→ RECORDED INFORMATION
########

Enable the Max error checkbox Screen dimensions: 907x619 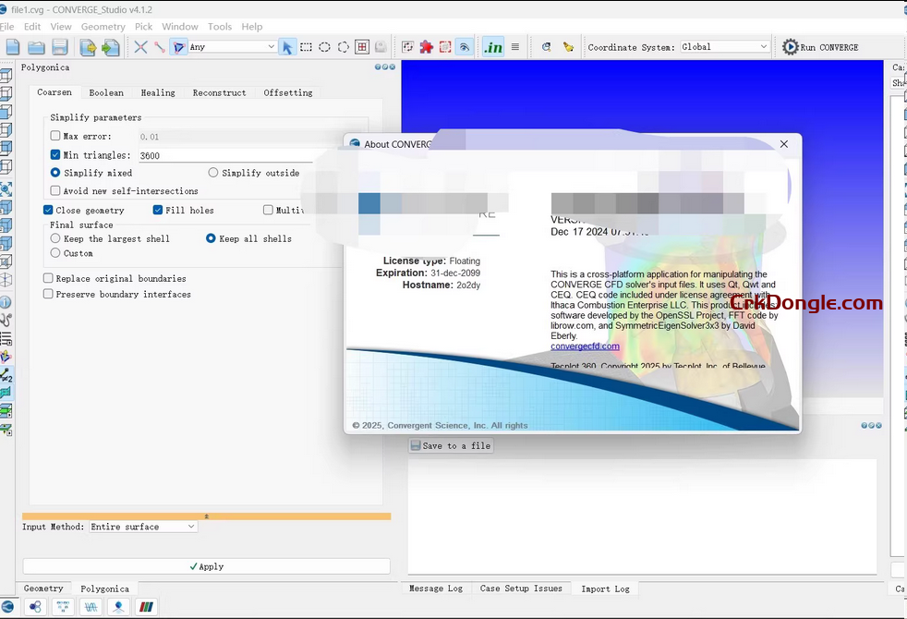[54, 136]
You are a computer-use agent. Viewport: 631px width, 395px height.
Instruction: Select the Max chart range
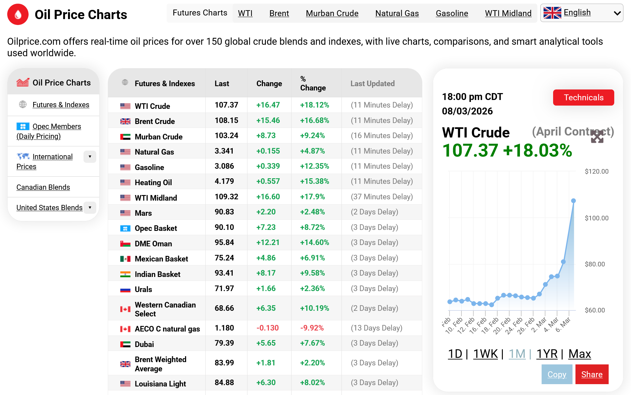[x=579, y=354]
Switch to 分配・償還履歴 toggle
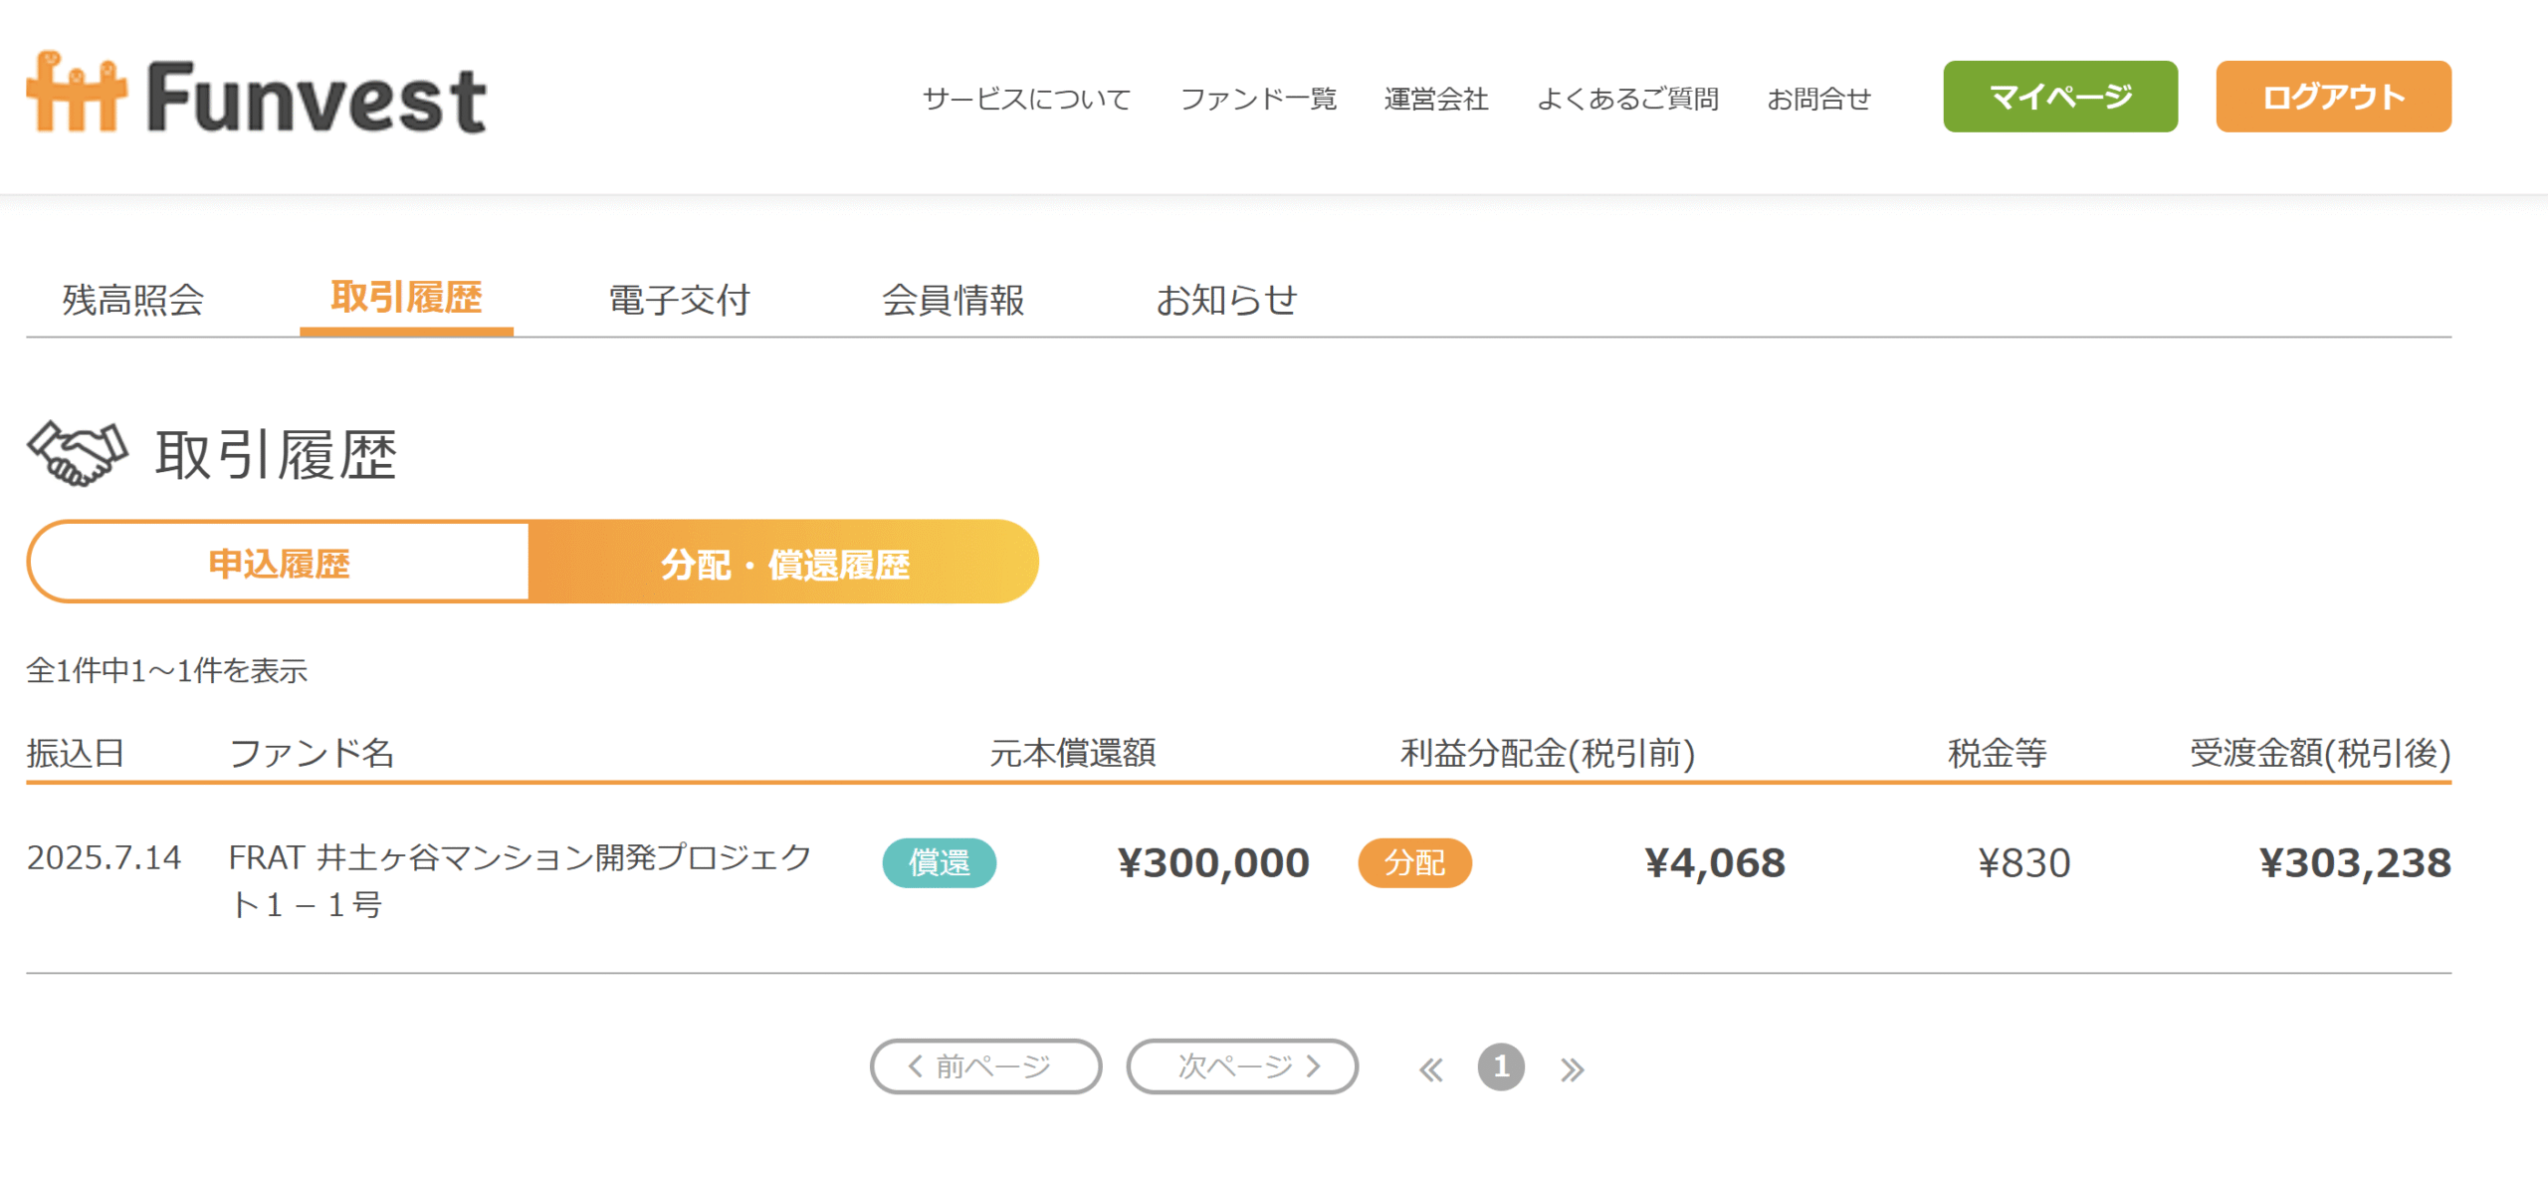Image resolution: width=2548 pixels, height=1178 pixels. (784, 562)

########

→ SHORT PROBLEM
Rewrite the part of the material from the line containing "You are a computer-use" through its end as a numbered list, leaving out any blank lines. Omit the pictures.

→ WRITTEN SOLUTION
1. You are a computer-use agent. Viewport: 631px width, 395px height.
2. Instruction: Select the Max chart range
3. [x=579, y=354]
4. Switch to 分配・償還履歴 toggle
5. Image resolution: width=2548 pixels, height=1178 pixels. (784, 562)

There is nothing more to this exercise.